One of his earlier poems is here given in full:
Pass under the rod, Thou servant of God, Pass under the rod Designed for thy good; His wisdom believe, His teaching receive, Nor murmur, nor grieve, But keep to thy place And quicken thy pace, Recipient of grace, Thy sphere is above.
Then bow to the rod, Thou servant of God, And say not a word — 'Tis all for thy good. Though hid from thy sight, Yon mansion is bright And filled with delight. There glories untold, That ravish the soul, Forever unfold, And beckon thee on.
Ah! servant of God, That kingdom above, That region of love, In which we must move, Hath heights so sublime And joys so divine, With life so refined That we must be trained Through labor and pain Its portals to gain, Its pleasures to share.
This was addressed to Mrs.

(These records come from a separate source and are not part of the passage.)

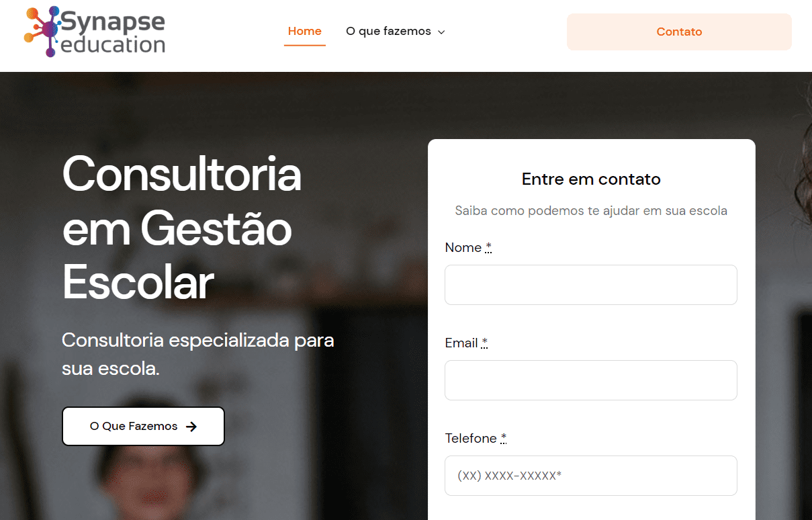Expand the chevron next to O que fazemos

click(441, 32)
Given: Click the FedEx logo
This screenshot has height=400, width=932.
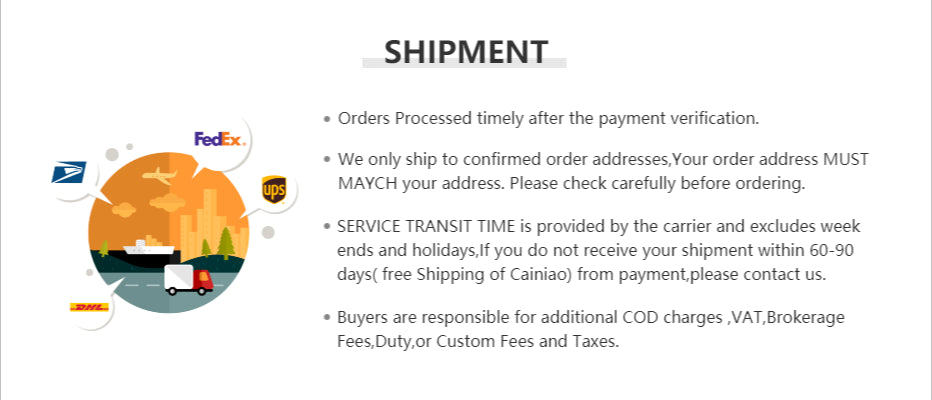Looking at the screenshot, I should (x=219, y=139).
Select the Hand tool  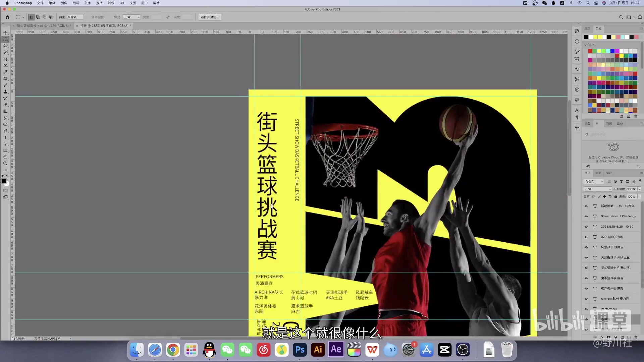[5, 157]
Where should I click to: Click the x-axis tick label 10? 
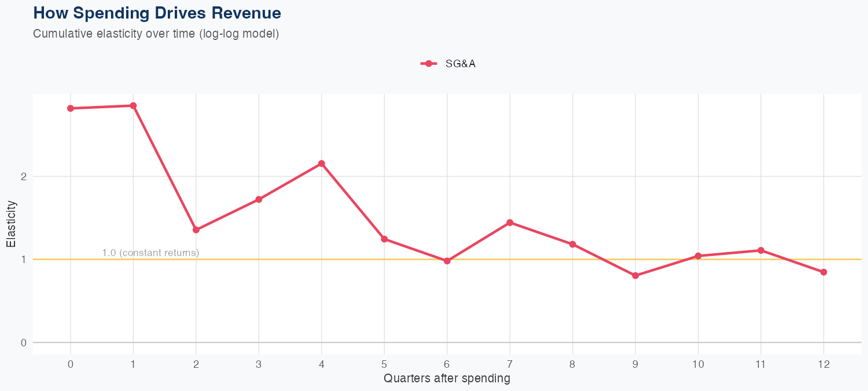click(x=698, y=364)
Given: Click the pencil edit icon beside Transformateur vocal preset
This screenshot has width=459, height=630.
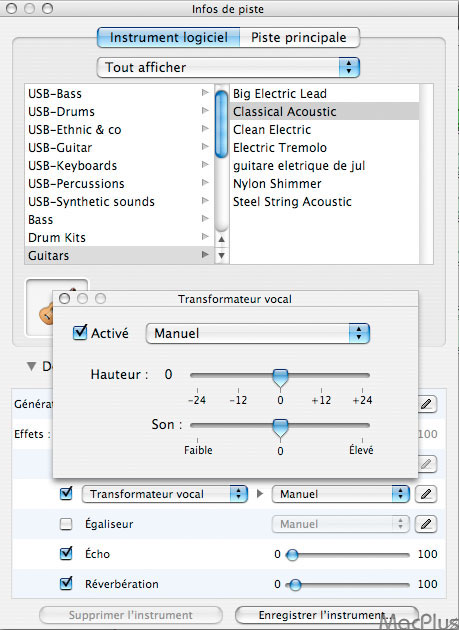Looking at the screenshot, I should pos(426,494).
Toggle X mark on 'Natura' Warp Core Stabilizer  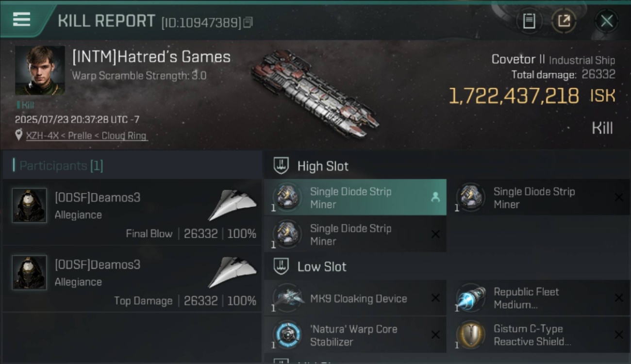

Lucy Knowlton upon the death of her husband, Rev. M. J. Knowlton, missionaries of the American Baptist Missionary Union, of Ningpo, China.
His Writings in Chinese1. In 1855, A Phonetic Primer, an elementary work to teach the Chinese the use of the phonetic character which he invented for writing the Shanghai colloquial dialect. A second edition was printed.
2. In 1856, Hymns of Praise. This was the first hymn book in the Shanghai dialect. The hymns were either translated, or composed by himself and Wong Ping San. It was enlarged in after years.
3. In 1856, A Scientific Manual, a small book in the Shanghai dialect.
4. In 1857, Bible Stories. This contains eight narratives from the Old Testament, and was printed in the phonetic character.
5. The Inquirer. This was in the Chinese classical style, for circulation in evangelistic work.
6. In 1870, Hymns of Praise, in the Mandarin dialect, consisting of hymns of his own translating and composing, with selections from other hymnals, including those in the Shanghai Hymns of Praise. This is still in use.
7. A Mandarin Grammar. This was used in the schools at Teng Chow, and had considerable sale among the Chinese.
8. In 1878, An Epitome of Ancient History. This was a large book in the Mandarin dialect, for use in the schools and for general reading.
9. In 1885, Catechism of General Information. This was answering
such questions as a Chinese is almost sure to ask of a foreigner with whom he converses. It also contains an account of the creation of the world, the fall of man, and the redemption through Jesus.
Mrs. Crawford's Publications in EnglishBefore mentioning these, it is thought that the following lines written by her in the summer of 1851, in the album of a friend in Kentucky, may be read with interest:
Amid the oaks that shade the banks Of Tuscaloosa's placid stream — Far from the rush and tumult of the world, There was my childhood's home.
It was indeed a happy home, Nor grief had ever entered there; Death had not snatched one victim from that fold, And all was peace and joy.
E'en now I see my father's form, I hear my mother's gentle voice; I almost catch the sound of mirthful glee As't bursts from childish lips.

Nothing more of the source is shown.